> **Written instruction A**: In the excerpt on hypnosis, what Greek word does "hypnosis" come from, and what does that word mean?

> **Excerpt**:
────────────────────────────────────────
“Hypnosis” comes from the Greek word ipnos meaning “sleep”, but really hypnosis is not a sleep state, rather a natural state of deep relaxation. For most people this means lowering the brainwave frequency from waking (beta) to (alpha), the same level as in meditation. Some experienced meditators may just naturally drop into the lower (theta) brainwave range during hypnosis, a level at which we start to merge in and out of conscious awareness, but we are not asleep and our subconscious mind is fully alert.
Many people are under the misconception that hypnosis is something magical and mystical where we totally lose awareness of where we are and what is happening to us. No wonder some people are frightened of hypnosis! I have also had a number of people ringing me up to “take the spell/curse off them” that someone has allegedly put on them with “hypnosis”. It seems hypnosis is akin to voodoo for some.
The reality, however, is that hypnosis is a natural state of relaxation where the activity of the conscious mind slows down while the subconscious mind remains alert and active. It is a form of focused concentration by the subconscious mind. Have you ever tried to communicate to someone watching their favourite show on television, only to be met with absolutely no response? Well that person has been “hypnotized” by the TV set and their conscious mind has been switched down or off, so consciously they really are not hearing you. Obviously at some level they are comfortable like this otherwise the conscious mind would not allow itself to relax down this way.
────────────────────────────────────────
> **Records for the task**:
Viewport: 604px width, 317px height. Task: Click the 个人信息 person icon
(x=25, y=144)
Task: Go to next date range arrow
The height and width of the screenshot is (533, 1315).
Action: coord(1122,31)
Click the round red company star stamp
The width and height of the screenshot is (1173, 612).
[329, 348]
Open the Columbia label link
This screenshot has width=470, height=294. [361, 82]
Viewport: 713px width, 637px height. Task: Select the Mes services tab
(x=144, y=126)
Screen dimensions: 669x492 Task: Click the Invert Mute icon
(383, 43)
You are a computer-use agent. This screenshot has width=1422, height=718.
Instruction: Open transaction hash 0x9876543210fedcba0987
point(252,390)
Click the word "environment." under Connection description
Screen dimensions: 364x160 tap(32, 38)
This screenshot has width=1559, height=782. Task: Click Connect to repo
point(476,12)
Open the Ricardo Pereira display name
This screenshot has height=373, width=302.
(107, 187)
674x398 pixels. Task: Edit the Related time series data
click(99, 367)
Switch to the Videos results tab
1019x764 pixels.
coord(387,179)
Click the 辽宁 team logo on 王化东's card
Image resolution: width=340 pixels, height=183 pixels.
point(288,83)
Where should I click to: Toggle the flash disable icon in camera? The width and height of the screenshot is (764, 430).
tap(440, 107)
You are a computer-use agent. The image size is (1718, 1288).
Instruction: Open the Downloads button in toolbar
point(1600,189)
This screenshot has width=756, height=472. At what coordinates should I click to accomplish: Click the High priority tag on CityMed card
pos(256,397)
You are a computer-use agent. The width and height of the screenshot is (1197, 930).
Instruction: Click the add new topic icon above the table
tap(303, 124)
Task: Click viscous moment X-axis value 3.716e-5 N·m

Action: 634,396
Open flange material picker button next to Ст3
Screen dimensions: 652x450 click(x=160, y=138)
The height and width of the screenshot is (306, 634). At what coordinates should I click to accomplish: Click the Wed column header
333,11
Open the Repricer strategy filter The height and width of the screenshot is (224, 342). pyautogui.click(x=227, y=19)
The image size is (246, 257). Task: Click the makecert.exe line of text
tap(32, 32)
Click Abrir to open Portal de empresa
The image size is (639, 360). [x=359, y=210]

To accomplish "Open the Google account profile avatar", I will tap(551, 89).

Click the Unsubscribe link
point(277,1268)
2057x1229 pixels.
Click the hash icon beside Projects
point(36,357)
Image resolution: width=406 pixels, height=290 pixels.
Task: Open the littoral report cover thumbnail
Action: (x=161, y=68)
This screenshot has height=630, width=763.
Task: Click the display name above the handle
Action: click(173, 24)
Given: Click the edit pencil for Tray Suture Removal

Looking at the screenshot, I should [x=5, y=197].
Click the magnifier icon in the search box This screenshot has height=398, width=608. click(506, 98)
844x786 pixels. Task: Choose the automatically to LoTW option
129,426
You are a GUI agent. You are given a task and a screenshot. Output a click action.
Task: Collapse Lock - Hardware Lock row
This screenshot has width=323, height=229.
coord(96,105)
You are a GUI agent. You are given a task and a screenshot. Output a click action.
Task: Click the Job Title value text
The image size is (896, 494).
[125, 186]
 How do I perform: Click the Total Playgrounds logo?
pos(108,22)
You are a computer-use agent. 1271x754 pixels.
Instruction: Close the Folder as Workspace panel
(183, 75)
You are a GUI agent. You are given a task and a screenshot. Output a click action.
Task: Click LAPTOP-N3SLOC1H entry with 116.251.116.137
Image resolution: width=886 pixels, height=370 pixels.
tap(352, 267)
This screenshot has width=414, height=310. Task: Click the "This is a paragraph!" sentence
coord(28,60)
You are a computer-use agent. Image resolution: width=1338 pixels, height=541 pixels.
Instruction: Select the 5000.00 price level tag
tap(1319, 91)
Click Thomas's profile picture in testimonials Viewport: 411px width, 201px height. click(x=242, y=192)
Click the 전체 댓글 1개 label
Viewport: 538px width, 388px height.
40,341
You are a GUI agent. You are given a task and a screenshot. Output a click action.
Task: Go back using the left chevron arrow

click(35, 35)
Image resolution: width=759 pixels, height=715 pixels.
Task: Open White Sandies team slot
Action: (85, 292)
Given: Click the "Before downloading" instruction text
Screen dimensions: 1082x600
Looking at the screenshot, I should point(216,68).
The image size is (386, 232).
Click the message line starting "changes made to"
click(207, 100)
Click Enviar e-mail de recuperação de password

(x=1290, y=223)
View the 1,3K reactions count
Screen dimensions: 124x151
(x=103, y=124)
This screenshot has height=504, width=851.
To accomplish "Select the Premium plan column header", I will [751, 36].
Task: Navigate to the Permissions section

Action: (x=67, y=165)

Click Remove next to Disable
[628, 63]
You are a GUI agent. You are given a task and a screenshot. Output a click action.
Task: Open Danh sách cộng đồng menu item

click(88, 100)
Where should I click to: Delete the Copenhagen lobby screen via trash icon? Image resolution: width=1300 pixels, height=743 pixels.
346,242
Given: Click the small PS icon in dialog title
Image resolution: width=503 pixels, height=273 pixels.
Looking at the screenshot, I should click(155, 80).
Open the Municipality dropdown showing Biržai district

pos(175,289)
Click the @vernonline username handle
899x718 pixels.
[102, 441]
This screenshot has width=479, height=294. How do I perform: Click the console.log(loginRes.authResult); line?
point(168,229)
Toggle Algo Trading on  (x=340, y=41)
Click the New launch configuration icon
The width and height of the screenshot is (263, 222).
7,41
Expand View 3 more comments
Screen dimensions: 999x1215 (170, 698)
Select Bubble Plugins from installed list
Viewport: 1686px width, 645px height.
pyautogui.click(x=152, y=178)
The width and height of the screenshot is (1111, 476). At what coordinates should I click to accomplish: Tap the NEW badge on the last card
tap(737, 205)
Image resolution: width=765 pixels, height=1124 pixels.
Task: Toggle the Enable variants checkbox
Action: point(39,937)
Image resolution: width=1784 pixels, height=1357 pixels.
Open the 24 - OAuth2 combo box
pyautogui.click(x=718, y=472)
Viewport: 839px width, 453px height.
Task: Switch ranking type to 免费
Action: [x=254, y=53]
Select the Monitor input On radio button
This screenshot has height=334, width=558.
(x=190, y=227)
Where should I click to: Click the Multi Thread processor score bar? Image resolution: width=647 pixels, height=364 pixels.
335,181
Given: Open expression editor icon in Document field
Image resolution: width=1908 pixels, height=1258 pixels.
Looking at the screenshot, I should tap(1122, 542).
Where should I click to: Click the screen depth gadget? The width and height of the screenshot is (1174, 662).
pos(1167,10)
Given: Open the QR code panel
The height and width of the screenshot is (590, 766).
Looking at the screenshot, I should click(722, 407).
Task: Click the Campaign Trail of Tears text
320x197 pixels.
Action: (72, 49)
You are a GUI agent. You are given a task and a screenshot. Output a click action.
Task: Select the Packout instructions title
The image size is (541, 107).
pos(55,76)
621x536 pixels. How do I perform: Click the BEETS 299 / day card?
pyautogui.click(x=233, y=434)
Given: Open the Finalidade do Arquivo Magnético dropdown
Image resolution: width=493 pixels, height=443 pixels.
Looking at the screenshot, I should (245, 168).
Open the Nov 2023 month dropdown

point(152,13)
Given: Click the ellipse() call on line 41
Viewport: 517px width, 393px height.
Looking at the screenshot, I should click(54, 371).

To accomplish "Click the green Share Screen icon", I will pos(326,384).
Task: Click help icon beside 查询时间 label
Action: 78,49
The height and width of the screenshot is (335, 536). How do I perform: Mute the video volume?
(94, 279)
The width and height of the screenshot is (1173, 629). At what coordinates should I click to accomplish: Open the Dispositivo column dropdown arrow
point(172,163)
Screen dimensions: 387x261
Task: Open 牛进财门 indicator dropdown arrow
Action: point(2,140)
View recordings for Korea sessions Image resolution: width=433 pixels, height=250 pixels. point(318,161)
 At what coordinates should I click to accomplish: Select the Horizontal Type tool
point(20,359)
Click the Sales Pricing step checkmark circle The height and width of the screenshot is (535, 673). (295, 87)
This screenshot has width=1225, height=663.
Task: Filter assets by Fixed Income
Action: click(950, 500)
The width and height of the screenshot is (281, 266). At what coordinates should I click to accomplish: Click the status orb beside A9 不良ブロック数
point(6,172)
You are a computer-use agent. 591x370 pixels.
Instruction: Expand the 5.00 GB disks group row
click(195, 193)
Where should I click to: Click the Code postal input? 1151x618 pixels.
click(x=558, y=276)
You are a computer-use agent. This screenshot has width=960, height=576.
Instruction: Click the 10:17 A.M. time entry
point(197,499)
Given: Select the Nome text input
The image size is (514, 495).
────────────────────────────────────────
> **Written instruction B**: Revise the listing from the line containing "This screenshot has width=1559, height=782." down to the line containing "pos(256,397)", replacing "Connect to repo" with "Link to repository" and leaving everything else unchanged. Return only those lines.

> **Exercise solution A**: It comes from the Greek word ipnos, meaning "sleep".

> **Exercise solution B**:
This screenshot has width=1559, height=782. Task: Click Link to repository
point(476,12)
Open the Ricardo Pereira display name
This screenshot has height=373, width=302.
(107, 187)
674x398 pixels. Task: Edit the Related time series data
click(99, 367)
Switch to the Videos results tab
1019x764 pixels.
coord(387,179)
Click the 辽宁 team logo on 王化东's card
Image resolution: width=340 pixels, height=183 pixels.
point(288,83)
Where should I click to: Toggle the flash disable icon in camera? The width and height of the screenshot is (764, 430).
tap(440, 107)
You are a computer-use agent. The image size is (1718, 1288).
Instruction: Open the Downloads button in toolbar
point(1600,189)
This screenshot has width=756, height=472. At what coordinates should I click to accomplish: Click the High priority tag on CityMed card
pos(256,397)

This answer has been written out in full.